I think a fair question to ask is: Are my CBS mutations causing my Chemical Sensitives? I think it's very possible, just looking at the evidence. I also have an immediate family member with MCS that was made much better by L-glutathione too - so it's in our genes. Could it be the CBS gene? This is unlikely the cause of MCS in every person with it - there are other ways to get MCS, such as chemical poisoning.

So why do I do really well with gluathione and NAC, but eggs make me want to go to the ER? I don't have that answer either. Again, this is a very new science, and it's highly complicated. I'm guessing it will be many many more years before doctors, scientists, and researchers have a good understanding of our genome.


CBS and Other Genes

Here's where I start to get really fuzzy. I do know from all the reading I've done that other gene mutations can make CBS mutations even worse. I'm too tired to really understand, so I tend to skim those parts while reading. Instead, I'd like to share a few links that dig into the issue (some of these are repeats from earlier in the post:)

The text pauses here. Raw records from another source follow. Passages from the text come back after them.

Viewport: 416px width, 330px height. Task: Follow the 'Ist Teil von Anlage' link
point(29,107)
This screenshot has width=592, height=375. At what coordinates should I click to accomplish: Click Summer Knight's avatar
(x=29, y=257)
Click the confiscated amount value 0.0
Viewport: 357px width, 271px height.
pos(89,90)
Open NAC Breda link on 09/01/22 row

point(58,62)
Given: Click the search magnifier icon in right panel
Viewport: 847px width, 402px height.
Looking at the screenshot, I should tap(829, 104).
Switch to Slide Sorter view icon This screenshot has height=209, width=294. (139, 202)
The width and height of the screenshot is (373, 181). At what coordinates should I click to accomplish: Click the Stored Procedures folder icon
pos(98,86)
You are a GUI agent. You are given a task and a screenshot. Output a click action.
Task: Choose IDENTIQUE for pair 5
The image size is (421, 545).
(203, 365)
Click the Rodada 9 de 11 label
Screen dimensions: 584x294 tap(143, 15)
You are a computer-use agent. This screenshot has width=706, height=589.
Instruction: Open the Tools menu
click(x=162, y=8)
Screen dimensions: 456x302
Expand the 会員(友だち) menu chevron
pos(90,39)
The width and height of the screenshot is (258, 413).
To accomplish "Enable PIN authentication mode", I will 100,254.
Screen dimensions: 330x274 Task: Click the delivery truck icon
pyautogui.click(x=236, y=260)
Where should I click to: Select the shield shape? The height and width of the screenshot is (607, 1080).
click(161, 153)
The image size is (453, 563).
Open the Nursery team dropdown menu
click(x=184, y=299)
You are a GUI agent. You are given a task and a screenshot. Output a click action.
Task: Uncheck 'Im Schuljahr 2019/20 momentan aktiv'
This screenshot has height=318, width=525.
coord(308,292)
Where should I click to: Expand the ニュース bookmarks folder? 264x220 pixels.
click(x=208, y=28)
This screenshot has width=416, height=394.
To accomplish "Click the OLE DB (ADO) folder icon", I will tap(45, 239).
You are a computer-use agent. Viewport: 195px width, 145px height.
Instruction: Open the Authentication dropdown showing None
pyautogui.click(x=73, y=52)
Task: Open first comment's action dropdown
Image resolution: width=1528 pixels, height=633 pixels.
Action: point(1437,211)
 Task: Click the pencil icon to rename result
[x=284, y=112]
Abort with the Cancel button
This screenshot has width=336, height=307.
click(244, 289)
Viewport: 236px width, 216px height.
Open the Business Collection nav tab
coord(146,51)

http://blog.modernpaleo.com/2013/01/homocysteine-mutations-and-sulfur.html

http://resqua.com/100001600189727/what-is-a-cbs-c699t-gene-mutation

http://snpedia.com/index.php/Yasko_Methylation#CBS_Gene

http://mthfrsupport.weebly.com/articles/other-gene-mutations-that-must-be-addressed-before-starting-an-mthfr-protocol

And finally, possibly the mot helpful resource of this post, Dr. Ben Lynch's (of MTHFR.net - he's a leading researcher) Webinar on CBS:
https://www.youtube.com/watch?v=iZxjLxnByco&app=desktop


Conclusion

How helpful is knowing this information about my CBS mutation? What does it change? This is just the way my body is, right? Well, for me, knowledge is peace of mind. If I can stop wondering and accept the root cause for my issues, I'm at peace with having the issues. If I don't know why something is wrong, I won't stop researching until I understand. That's just me. It also explains WHY I don't tolerate sulfur, and what the true consequences of eating too much sulfur are. I know that sulfur doesn't just cause discomfort that I can occasionally deal with, it actually does harm my body because of the ammonia build up. I know that MCS is somewhat within my control by taking L-glutathione, which gives me hope. I know that by B6 toxicity isn't a fluke or an accident, I actually do have an internal problem with B6.

It's an answer. Not a complete answer, but a helpful answer. Finding my CBS mutations alone were worth the cost of the 23andme.com testing!

Whew! I'm too tired to carry on. I'm going to go space out in bed for a while.  Please comment with any additional information you can add!